**AUSGANGSTEXT**
>>>>

Klein, aber fein, das ist die Fraktion Mutten mit den drei Unterfraktionen Untermutten, Stafel und Obermutten. Der idyllische Ort hoch über der Viamala- und der Schynschlucht ist ideal für erholsame Ferien mitten in der Natur, abseits vom Rummel und bietet einen optimalen Ausgangspunkt für Schneeschuh- und Skitouren, Wanderungen und Biketouren. Unter anderem führt die 6. Etappe des Walserwegs Graubünden von Thusis nach Obermutten.
Geschichte
Über die Besiedlungsgeschichte von Mutten weiss man wenig. Es gibt vor allem ungesicherte Herleitungen. Aufgrund von Dokumenten und der Ahnenforschung kann davon ausgegangen werden, dass sich im 14. Jahrhundert Walser am Berg niederliessen. Bis ins 16. Jahrhundert hatten die Muttner keine eigene Kirche und mussten in einem stündigen Fussmarsch nach Stürvis für den Gottesdienst. Das Verhältnis zwischen Stürvis und Mutten war nicht immer ungetrübt. Als sich viele deutschsprachige Orte in der näheren Umgebung, aber auch das romanische Schams zu reformieren begannen, sagten sich die Muttner von Stürvis los und erbauten eine eigene Kirche. Die Muttner Kirche wurde 1584 fertig gebaut.

<<<<

**BEREITGESTELLTE ANGABEN**

>>>>

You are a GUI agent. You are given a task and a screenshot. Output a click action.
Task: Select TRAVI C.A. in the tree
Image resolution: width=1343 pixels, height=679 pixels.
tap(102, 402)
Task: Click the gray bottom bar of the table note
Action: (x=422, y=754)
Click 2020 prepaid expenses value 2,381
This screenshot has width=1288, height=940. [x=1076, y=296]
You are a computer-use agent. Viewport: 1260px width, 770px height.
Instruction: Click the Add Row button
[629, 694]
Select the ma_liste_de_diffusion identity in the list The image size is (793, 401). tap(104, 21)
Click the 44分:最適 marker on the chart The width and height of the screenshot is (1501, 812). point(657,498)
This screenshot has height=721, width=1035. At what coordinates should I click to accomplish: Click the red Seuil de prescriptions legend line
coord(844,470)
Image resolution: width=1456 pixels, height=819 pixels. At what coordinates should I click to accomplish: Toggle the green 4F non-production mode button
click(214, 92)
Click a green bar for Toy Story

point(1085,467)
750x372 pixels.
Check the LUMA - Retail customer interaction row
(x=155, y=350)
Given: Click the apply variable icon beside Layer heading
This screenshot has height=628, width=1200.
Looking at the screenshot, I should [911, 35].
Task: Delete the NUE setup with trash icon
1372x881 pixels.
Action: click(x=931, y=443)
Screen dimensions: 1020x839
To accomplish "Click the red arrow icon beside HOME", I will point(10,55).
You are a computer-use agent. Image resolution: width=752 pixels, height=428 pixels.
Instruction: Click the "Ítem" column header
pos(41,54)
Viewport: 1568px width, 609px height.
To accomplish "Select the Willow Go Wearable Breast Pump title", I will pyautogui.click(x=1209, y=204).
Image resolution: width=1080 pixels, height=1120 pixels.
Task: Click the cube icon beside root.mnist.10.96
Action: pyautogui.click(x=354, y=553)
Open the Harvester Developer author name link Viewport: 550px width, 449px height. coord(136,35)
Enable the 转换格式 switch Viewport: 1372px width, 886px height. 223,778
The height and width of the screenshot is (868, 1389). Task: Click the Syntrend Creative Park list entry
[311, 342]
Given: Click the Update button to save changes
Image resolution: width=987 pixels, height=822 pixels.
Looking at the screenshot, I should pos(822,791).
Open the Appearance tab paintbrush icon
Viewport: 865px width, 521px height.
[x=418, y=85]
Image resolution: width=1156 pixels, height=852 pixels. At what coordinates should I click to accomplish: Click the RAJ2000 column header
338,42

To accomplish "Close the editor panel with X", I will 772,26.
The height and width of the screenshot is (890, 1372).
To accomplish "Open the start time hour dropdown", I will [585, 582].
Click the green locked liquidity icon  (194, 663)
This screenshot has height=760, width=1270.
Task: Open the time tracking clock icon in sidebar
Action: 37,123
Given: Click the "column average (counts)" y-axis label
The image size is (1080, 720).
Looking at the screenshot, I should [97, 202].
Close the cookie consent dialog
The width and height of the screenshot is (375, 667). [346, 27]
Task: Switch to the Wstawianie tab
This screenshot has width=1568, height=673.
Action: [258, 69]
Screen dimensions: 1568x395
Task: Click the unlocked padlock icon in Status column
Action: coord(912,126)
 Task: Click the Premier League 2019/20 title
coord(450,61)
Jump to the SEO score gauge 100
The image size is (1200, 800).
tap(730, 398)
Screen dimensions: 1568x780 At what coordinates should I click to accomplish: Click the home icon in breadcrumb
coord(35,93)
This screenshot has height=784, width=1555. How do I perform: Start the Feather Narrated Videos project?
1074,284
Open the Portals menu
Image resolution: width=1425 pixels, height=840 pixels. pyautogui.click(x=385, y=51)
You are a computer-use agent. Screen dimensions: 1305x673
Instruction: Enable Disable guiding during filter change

<<<<

**AUFGABENSTELLUNG**
Schreib den Text über Mutten vollständig und wortgetreu ab.

**ENDGÜLTIGE ANTWORT**
Klein, aber fein, das ist die Fraktion Mutten mit den drei Unterfraktionen Untermutten, Stafel und Obermutten. Der idyllische Ort hoch über der Viamala- und der Schynschlucht ist ideal für erholsame Ferien mitten in der Natur, abseits vom Rummel und bietet einen optimalen Ausgangspunkt für Schneeschuh- und Skitouren, Wanderungen und Biketouren. Unter anderem führt die 6. Etappe des Walserwegs Graubünden von Thusis nach Obermutten.
Geschichte
Über die Besiedlungsgeschichte von Mutten weiss man wenig. Es gibt vor allem ungesicherte Herleitungen. Aufgrund von Dokumenten und der Ahnenforschung kann davon ausgegangen werden, dass sich im 14. Jahrhundert Walser am Berg niederliessen. Bis ins 16. Jahrhundert hatten die Muttner keine eigene Kirche und mussten in einem stündigen Fussmarsch nach Stürvis für den Gottesdienst. Das Verhältnis zwischen Stürvis und Mutten war nicht immer ungetrübt. Als sich viele deutschsprachige Orte in der näheren Umgebung, aber auch das romanische Schams zu reformieren begannen, sagten sich die Muttner von Stürvis los und erbauten eine eigene Kirche. Die Muttner Kirche wurde 1584 fertig gebaut.